• **Challenge A**
In the post on anonymous email, how many nyms came in the pack that ZKS users paid for each year?
• **Challenge B**
Rewrite the post on anonymous email from "On Fri, Sep" to "for its participants.", replacing "participants" with "members".
• **Challenge C**
Go on with the post on anonymous email from where it stops.

• **Excerpted passage**
Re: [cryptography] [Cryptography] prism proof email, namespaces, and anonymity

2013-09-15 Thread Adam Back

On Fri, Sep 13, 2013 at 04:55:05PM -0400, John Kelsey wrote:

The more I think about it, the more important it seems that any anonymous
email like communications system *not* include people who don't want to be
part of it, and have lots of defenses to prevent its anonymous
communications from becoming a nightmare for its participants.


Well you could certainly allow people to opt-in to receiving anonymous
email, send them a notification mail saying an anonymous email is waiting
for them (and whatever warning that it could be a nastygram, as easily as
the next thing).

People have to bear in mind that email itself is not authenticated - SMTP
forgeries still work - but there are still a large number of newbies some of
whom have sufficiently thin skin to go ballistic when they realize they
received something anonymous and not internalized the implication of digital
free-speech.


At ZKS we had a pseudonymous email system.  Users had to pay for nyms (a
pack of 5 paid per year) so they wouldnt throw them away on nuisance pranks
too lightly.  They could be blocked if credible abuse complaint were
received.

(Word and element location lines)

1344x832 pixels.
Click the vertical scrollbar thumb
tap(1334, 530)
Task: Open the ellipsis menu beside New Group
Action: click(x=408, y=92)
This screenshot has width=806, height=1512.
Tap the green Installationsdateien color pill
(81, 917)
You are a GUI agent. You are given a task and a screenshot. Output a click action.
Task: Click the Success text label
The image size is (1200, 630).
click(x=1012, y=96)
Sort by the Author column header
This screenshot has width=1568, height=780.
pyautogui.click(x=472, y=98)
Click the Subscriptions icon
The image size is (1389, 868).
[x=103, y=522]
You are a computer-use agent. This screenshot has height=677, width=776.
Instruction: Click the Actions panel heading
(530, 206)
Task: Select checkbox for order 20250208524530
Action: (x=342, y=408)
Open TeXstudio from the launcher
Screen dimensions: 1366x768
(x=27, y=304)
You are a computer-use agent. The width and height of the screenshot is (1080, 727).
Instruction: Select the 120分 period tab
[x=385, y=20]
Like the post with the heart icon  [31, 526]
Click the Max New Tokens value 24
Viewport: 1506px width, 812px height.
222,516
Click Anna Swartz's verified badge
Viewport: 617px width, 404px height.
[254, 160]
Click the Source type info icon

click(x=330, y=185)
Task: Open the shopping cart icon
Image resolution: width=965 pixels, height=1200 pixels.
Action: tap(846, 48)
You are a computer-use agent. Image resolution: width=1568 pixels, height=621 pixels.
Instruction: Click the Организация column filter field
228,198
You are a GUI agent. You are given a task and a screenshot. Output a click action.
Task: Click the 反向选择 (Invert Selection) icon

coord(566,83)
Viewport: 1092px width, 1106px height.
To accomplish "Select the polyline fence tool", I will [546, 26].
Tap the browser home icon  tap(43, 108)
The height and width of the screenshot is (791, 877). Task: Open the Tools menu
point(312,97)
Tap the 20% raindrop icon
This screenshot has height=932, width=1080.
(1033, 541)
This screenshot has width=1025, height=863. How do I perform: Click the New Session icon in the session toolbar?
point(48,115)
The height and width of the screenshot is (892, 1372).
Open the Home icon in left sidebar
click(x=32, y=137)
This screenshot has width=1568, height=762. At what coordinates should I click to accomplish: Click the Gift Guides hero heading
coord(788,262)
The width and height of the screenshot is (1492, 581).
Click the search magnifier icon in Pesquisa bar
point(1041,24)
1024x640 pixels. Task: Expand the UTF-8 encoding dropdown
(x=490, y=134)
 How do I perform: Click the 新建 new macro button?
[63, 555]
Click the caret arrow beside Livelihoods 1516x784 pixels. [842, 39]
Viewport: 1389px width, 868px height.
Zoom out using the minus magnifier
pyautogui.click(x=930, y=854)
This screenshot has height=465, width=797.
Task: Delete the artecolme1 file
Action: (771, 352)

• **Exercise output A**
Five.

• **Exercise output B**
On Fri, Sep 13, 2013 at 04:55:05PM -0400, John Kelsey wrote:

The more I think about it, the more important it seems that any anonymous
email like communications system *not* include people who don't want to be
part of it, and have lots of defenses to prevent its anonymous
communications from becoming a nightmare for its members.

• **Exercise output C**
Another design permutation I was thinking could be rather interesting is
unobservable mail.  That is to say the participants know who they are
talking to (signed, non-pseudonymous) but passive observers do not.  It
seems to me that in that circumstance you have more design leverage to
increase the security margin using PIR like tricks than you can with
pseudonymous/anonymous - if the contract is that the system remains very
secure so long as both parties to a communication channel want it to remain
that way.

There were also a few protocols for to facilitate anonymous abuse resistant
emails - user gets some kind of anonymously refreshable egress capability
token.  If they abuse they are not identified but lose the capability.  eg
http://www-users.cs.umn.edu/~hopper/faust-wpes.pdf

Finally there can be different types of costs for nyms and posts - creating
nyms or individual posts can cost real money (hard to retain pseudonymity),
bitcoin, or hashcash, as well lost reputation if a used nym is canceled.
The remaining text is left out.